* [YOUR TASK]: In the records below, find the line holding "This screenshot has"; copy it and every line after it to the end, omitting all images.

────────────────

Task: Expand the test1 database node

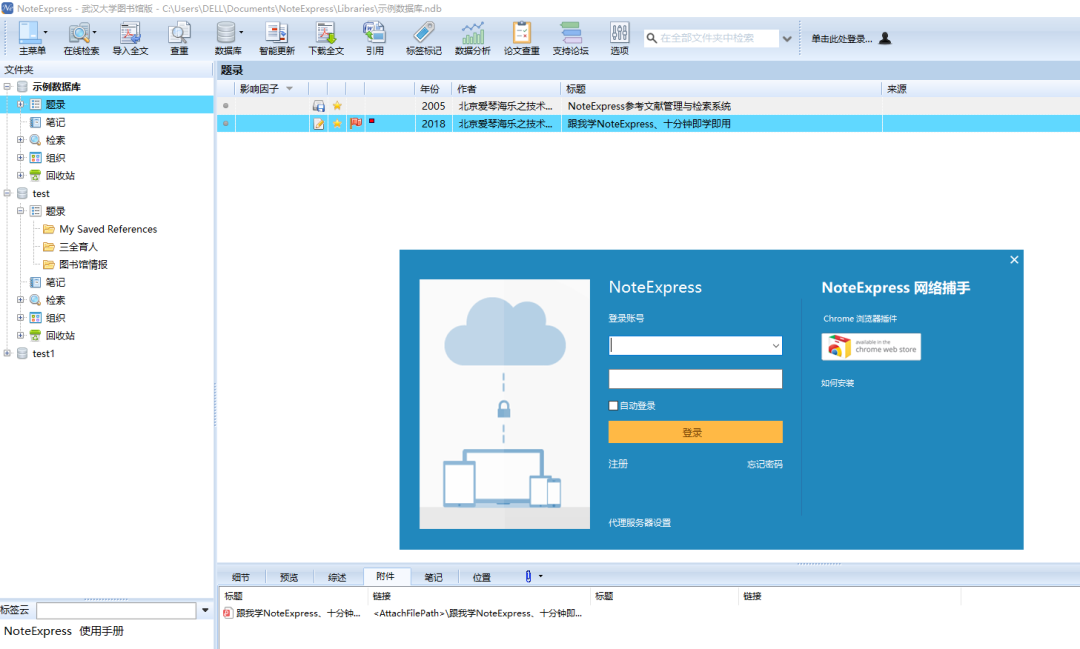Action: [8, 354]
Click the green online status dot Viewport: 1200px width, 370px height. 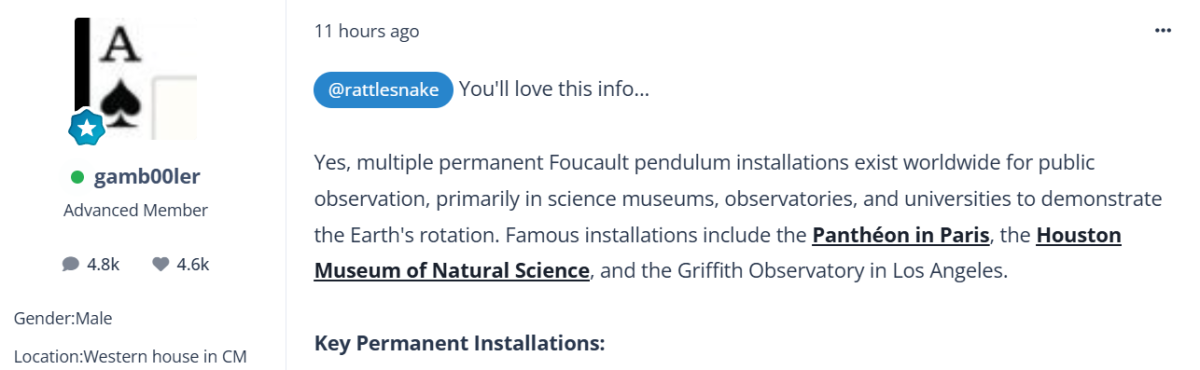pos(77,177)
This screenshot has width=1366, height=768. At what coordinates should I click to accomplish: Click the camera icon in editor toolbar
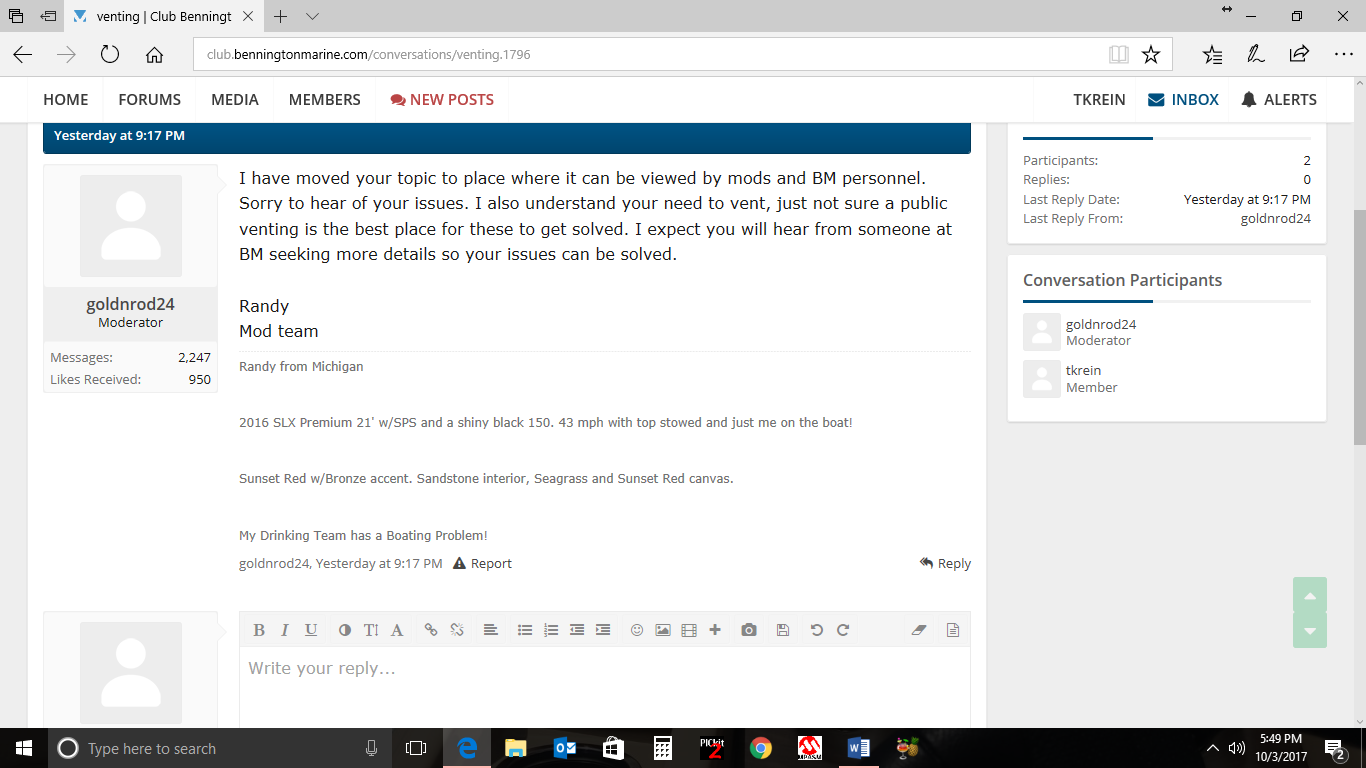749,630
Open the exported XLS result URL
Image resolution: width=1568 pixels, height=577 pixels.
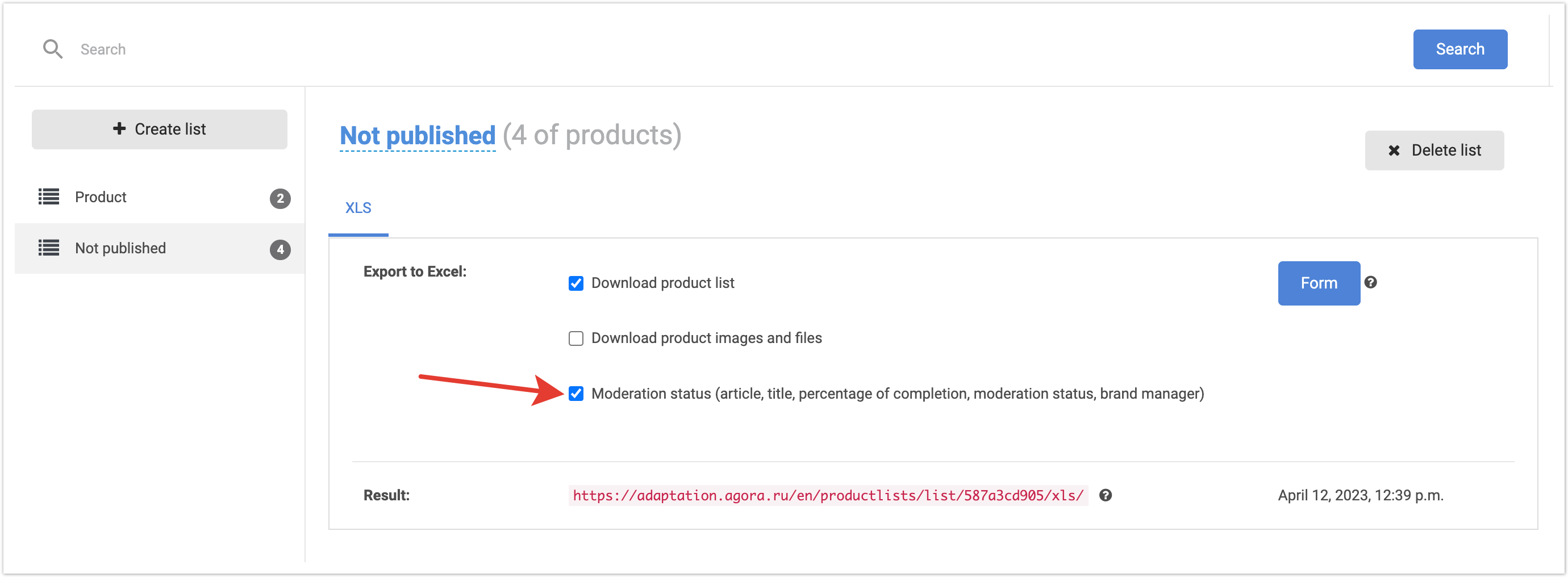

────────────────

* [EXERCISE RESPONSE]:
This screenshot has width=1366, height=768. At what coordinates should I click to accomplish: Click the camera icon in editor toolbar
749,630
Open the exported XLS result URL
Image resolution: width=1568 pixels, height=577 pixels.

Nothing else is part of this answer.